Arabian Journal of Chemistry (Jun 2021)
Anticancer effects of Cryptotanshinone against lung cancer cells through ferroptosis
Abstract
Lung cancer is considered as one of the most commonly diagnosed malignancies disturbing public health with high rate of mortality worldwide. Cryptotanshinone (CTN), a natural chinese quinoid diterpene isolated from the roots of a herb Salvia miltiorrhiza, has been shown to have anti-tumor properties by inducing apoptosis. CTN inhibits lung cancer invasion, lung tumorigenesis and proliferation of cancer cells. Here, we report a novel mode of death other than apoptosis induced by CTN. We showed that CNT induces caspase-dependent death as well as non-apoptotic ROS-mediated death. Cell survival assay showed the short-term effects of CTN on cell survival of cancer cells. To better understand the CTN-induced mode of death, lung cancer cells titrated with CTN and caspase activity, ROS generation and lipid peroxidation was measured. The EC50 for ROS generation and lipid peroxidation was massively lower than that of caspase activation. CTN-treated cells showed higher iron load and reduced GPx4 activity.
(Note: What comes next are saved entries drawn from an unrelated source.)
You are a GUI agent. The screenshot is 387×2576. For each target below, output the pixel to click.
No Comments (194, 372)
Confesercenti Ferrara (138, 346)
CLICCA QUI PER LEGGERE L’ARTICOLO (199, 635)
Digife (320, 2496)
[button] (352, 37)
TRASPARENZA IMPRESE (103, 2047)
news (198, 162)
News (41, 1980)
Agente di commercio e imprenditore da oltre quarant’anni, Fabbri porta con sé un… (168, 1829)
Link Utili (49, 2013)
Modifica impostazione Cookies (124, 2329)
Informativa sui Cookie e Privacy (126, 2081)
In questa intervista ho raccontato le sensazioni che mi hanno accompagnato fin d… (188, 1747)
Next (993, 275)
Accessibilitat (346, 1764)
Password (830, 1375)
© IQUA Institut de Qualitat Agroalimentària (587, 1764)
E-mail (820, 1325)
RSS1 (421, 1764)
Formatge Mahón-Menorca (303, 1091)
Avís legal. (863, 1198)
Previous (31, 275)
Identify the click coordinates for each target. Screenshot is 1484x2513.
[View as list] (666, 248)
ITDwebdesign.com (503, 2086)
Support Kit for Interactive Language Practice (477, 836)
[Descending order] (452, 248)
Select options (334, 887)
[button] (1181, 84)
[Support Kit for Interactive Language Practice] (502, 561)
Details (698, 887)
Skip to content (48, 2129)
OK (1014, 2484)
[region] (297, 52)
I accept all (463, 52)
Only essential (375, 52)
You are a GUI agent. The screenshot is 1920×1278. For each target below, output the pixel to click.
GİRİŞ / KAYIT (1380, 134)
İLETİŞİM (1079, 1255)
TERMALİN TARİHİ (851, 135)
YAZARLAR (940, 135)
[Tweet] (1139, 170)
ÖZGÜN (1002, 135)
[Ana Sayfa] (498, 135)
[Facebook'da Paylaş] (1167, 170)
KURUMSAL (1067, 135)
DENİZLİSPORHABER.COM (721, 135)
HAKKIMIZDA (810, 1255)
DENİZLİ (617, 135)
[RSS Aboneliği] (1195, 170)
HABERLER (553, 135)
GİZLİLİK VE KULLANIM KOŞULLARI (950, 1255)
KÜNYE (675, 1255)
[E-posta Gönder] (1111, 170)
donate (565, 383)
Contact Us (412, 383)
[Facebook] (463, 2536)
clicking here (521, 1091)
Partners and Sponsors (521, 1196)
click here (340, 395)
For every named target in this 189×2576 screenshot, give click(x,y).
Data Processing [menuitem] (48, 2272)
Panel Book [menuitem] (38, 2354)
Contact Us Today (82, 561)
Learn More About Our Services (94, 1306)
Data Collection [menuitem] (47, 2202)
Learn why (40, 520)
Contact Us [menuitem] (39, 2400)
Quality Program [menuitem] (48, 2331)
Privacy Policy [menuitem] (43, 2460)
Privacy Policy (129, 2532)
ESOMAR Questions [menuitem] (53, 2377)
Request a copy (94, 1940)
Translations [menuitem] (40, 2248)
In addition, Cytoglobin was upregulated and ferroportin was downregulated in response to CTN. We also showed that CTN induced the iron-dependent lipid peroxidation by blocking the transferrin receptors using anti-TfR antibody. Caspase-3 inhibitor, QVD-OPh, failed to prevent CTN-induced death in lung cancer cell lines. All our data suggests that CTN induces primarily ferroptosis in lung cancer cells although caspase-dependent cell death also explains ̴20% of the death.